Liberdade e pesquisa

Estudo do ritual da ayahuasca enriqueceu e ajudou a refinar debate

 

Lucas Kastrup Rehen e Stevens Kastrup Rehen,

O Brasil é responsável pelo surgimento de diversas práticas religiosas. As religiões ayahuasqueiras (Santo Daime, Barquinha, UDV) são assim denominadas por fazerem uso ritual de uma bebida que combina principalmente um cipó e folhas de um arbusto originais da Floresta Amazônica.

A ayahuasca é usada por mais de 70 povos indígenas. Sua origem remonta aos povos amazônicos, sendo comumente descrita como a “medicina da floresta”. Propiciadora de visões, tem efeitos psicoativos, por agir no cérebro, alterando percepção, humor e consciência.

As atrizes Lucélia Santos e Maitê Proença, os cantores brasileiros Ney Matogrosso, Gilberto Gil, Milton Nascimento e o inglês Sting são apenas algumas das figuras públicas que, na década de 1980, concederam entrevistas sobre suas experiências pessoais com a bebida, ajudando a popularizar seu consumo.

Em 1984, o então ministro da Justiça, Ibrahim Abi-Ackel, declarou que questões relativas às religiões ayahuasqueiras não deveriam ser analisadas no âmbito militar ou policial, mas estudadas por profissionais de Medicina, Sociologia, Antropologia e História. Dois anos depois, o Ministério da Saúde, através da Divisão Nacional de Vigilância Sanitária de Medicamentos, forneceu parecer excluindo a ayahuasca da lista de substâncias proscritas do governo. Entretanto, seu uso religioso só foi plenamente regulamentado em 2010.
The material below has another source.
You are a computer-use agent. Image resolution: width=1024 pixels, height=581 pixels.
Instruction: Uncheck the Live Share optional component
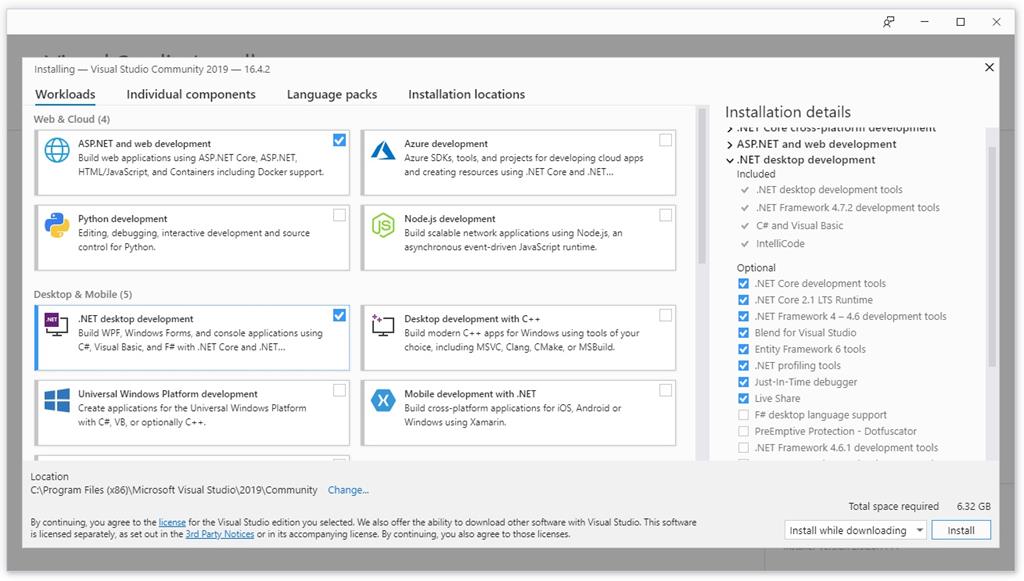click(x=743, y=398)
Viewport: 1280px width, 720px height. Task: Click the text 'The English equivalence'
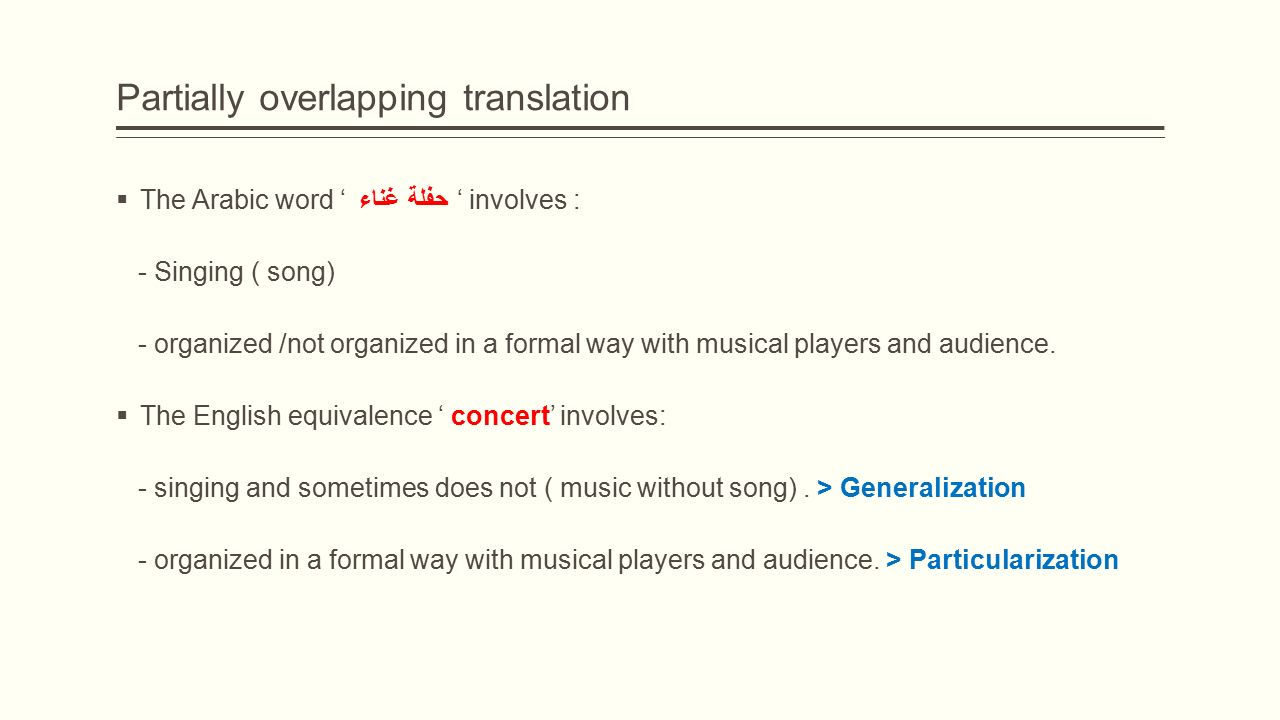point(285,416)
Nos anos 1990 surgiram as primeiras igrejas do Santo Daime e UDV nos EUA, Holanda, Alemanha, Espanha e Japão. Atualmente, as cerimônias ocorrem em mais de 30 países com dezenas de milhares de adeptos espalhados pelo mundo, sem contar o grande número de visitantes.

Sua expansão internacional, entretanto, esbarra no debate constante sobre sua legalidade. Por conter dimetiltriptamina, o consumo da ayahuasca é questionado em vários países. EUA e Holanda conseguiram o direito de praticar o ritual religioso da ayahuasca. No caso europeu, o nono artigo da Convenção sobre Direitos Humanos e Liberdades Fundamentais foi crucial, ao definir a liberdade religiosa como liberdade fundamental.
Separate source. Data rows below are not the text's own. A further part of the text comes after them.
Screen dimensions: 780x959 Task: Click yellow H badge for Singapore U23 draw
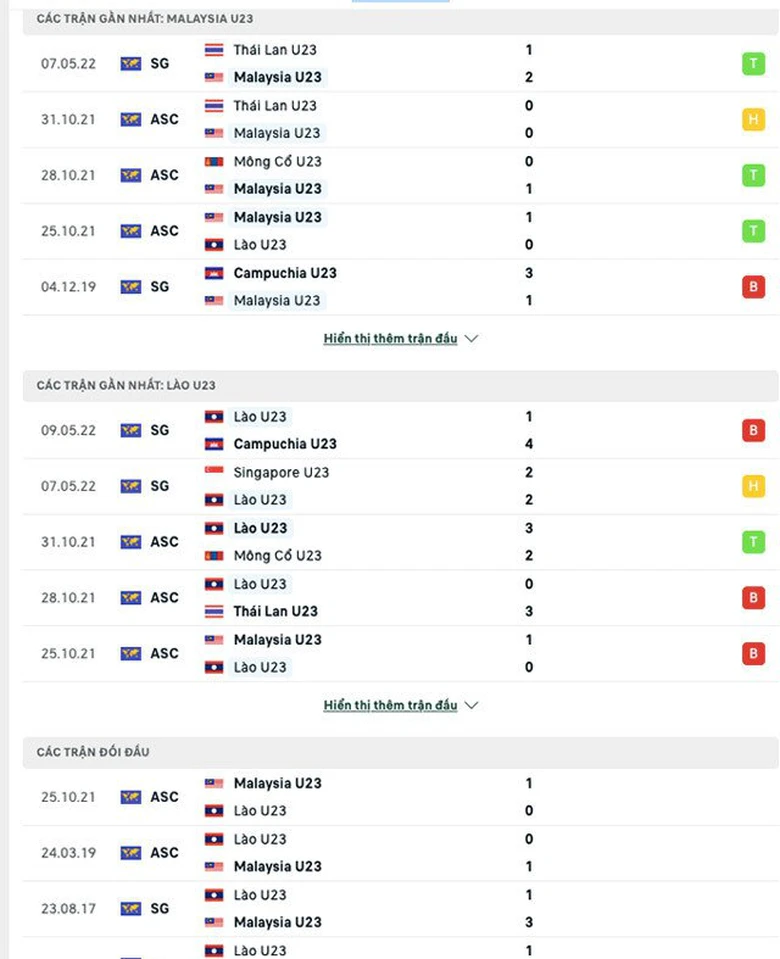coord(753,487)
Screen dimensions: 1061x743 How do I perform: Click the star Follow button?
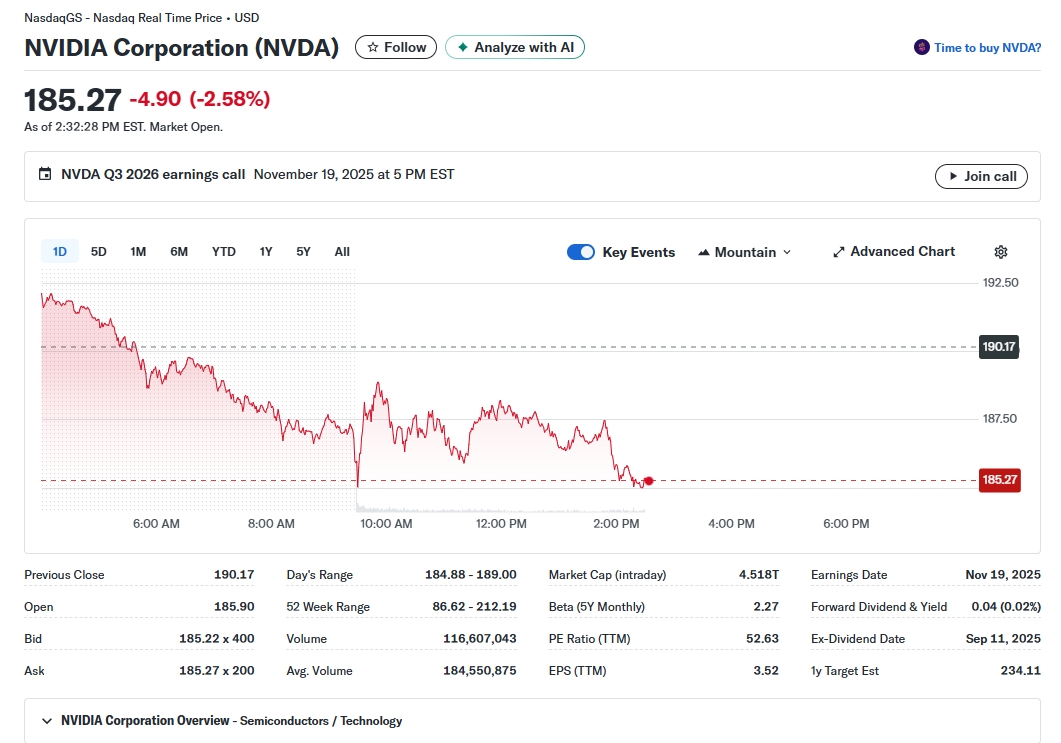click(x=396, y=47)
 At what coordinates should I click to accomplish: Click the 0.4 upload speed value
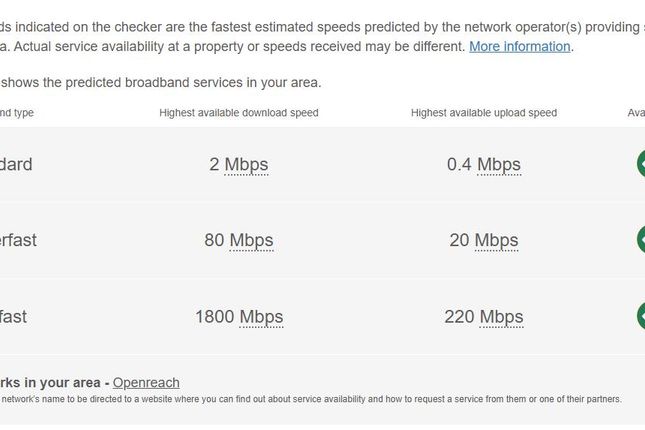(x=459, y=165)
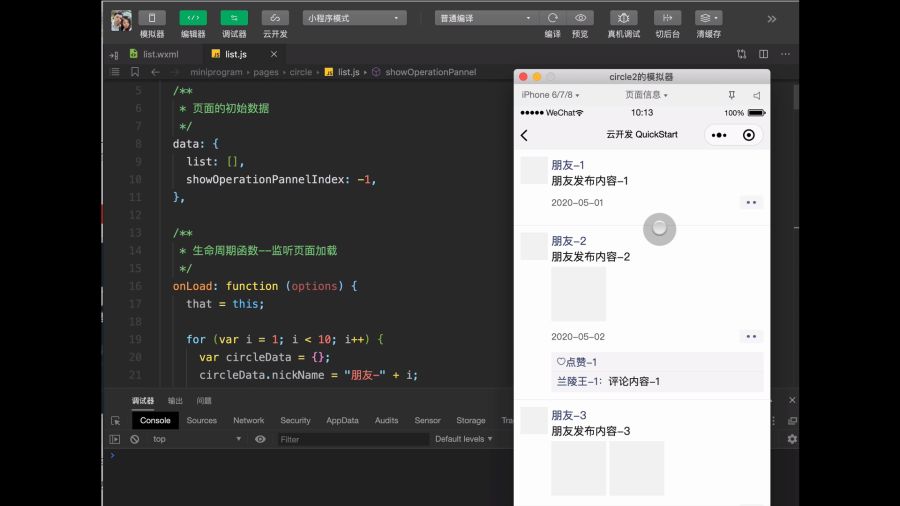
Task: Toggle the editor (编辑器) panel button
Action: pyautogui.click(x=193, y=18)
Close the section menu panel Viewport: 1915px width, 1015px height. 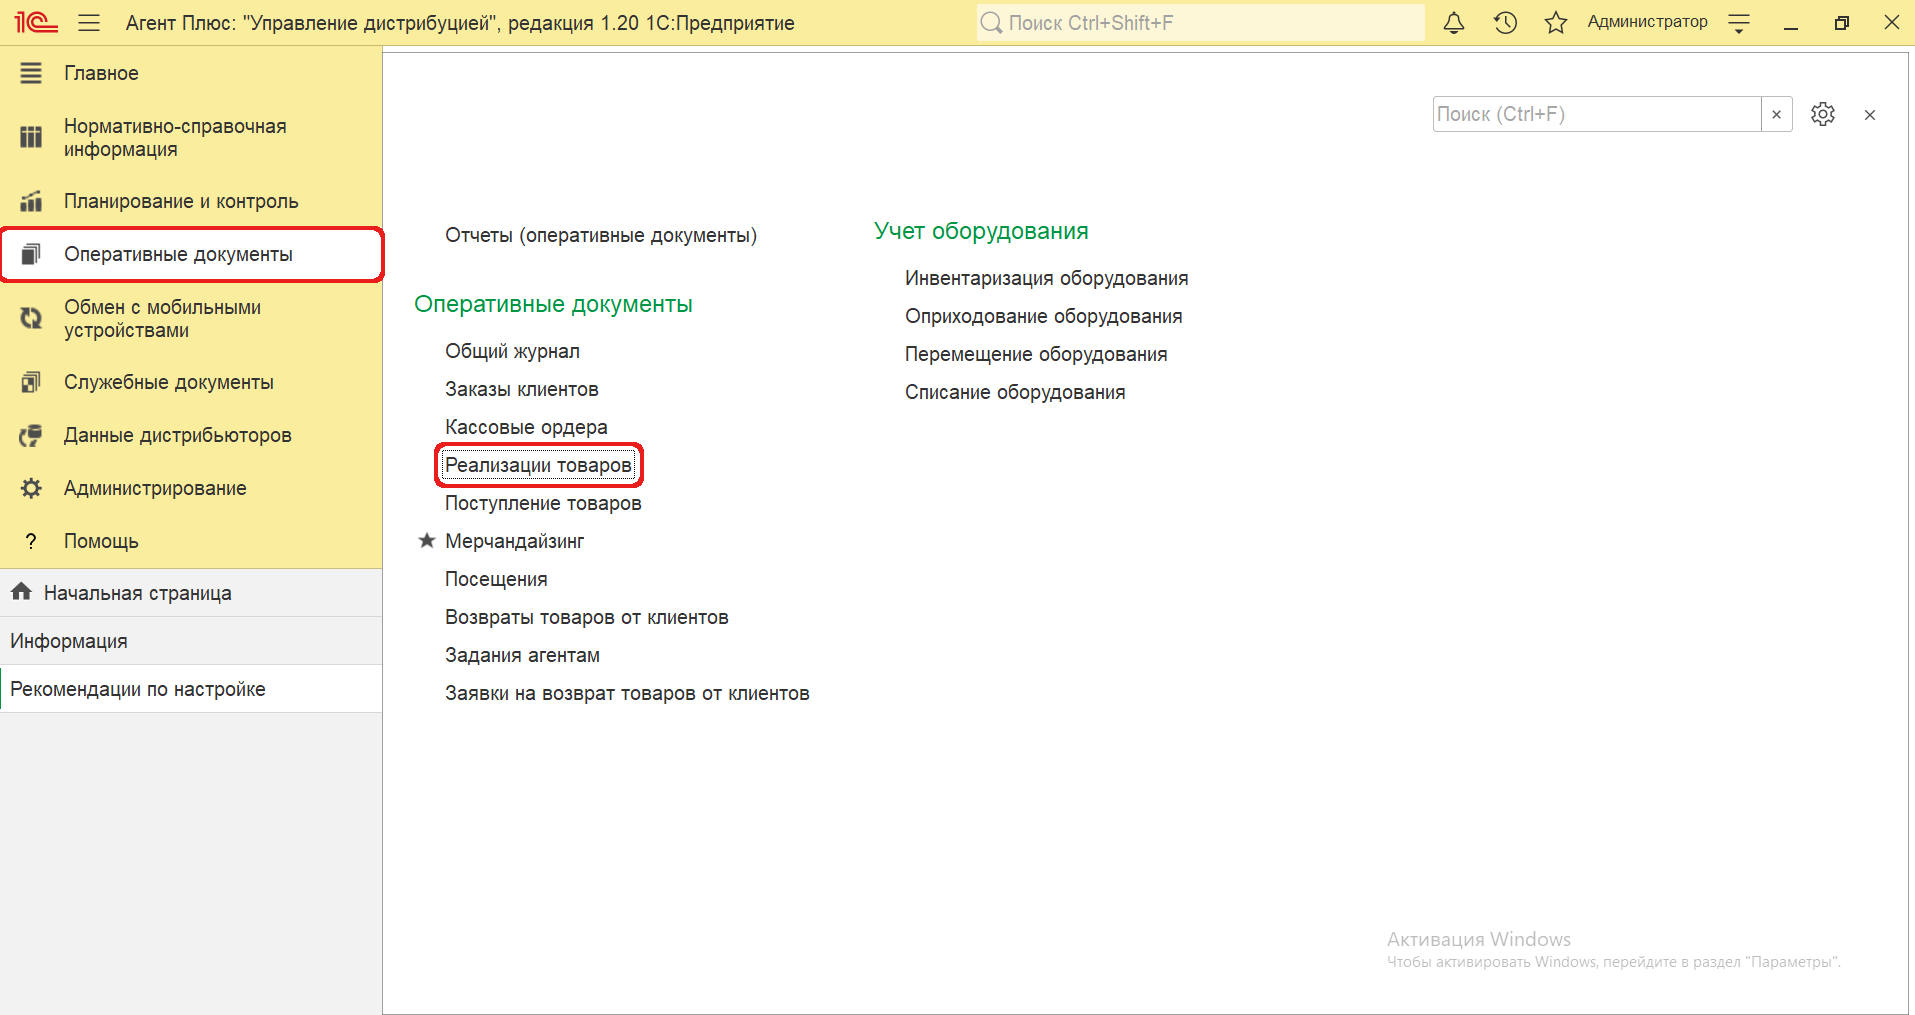[1869, 115]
A sociedade globalizada contemporânea reúne, a um só tempo, o modelo proibicionista em relação às substâncias psicoativas com a política de “guerra às drogas” e traz, paralelamente, uma valorização de religiosidades de origem amazônica, onde as práticas rituais com influências ameríndias possuem número crescente de adeptos, inclusive nos centros urbanos do Brasil e do exterior.

Antropólogos, psiquiatras, neurocientistas e outros especialistas vêm trabalhando numa perspectiva multidisciplinar, que debate políticas públicas e amplia as aplicações terapêuticas de diversas substâncias psicoativas. O estudo do ritual da ayahuasca enriqueceu e ajudou a refinar esse debate, levando em consideração o contexto social de seu uso.

Uma pequena parte da comunidade científica brasileira estuda substâncias que alteram o estado da mente e consciência. Suas descobertas são marcantes e incluem novas abordagens terapêuticas para depressão e dependência química. Uma das raras situações em que deixamos de ser periféricos para nos tornarmos centrais no universo científico internacional. Curiosamente, beneficiados, num primeiro momento, pela liberdade religiosa de nosso país.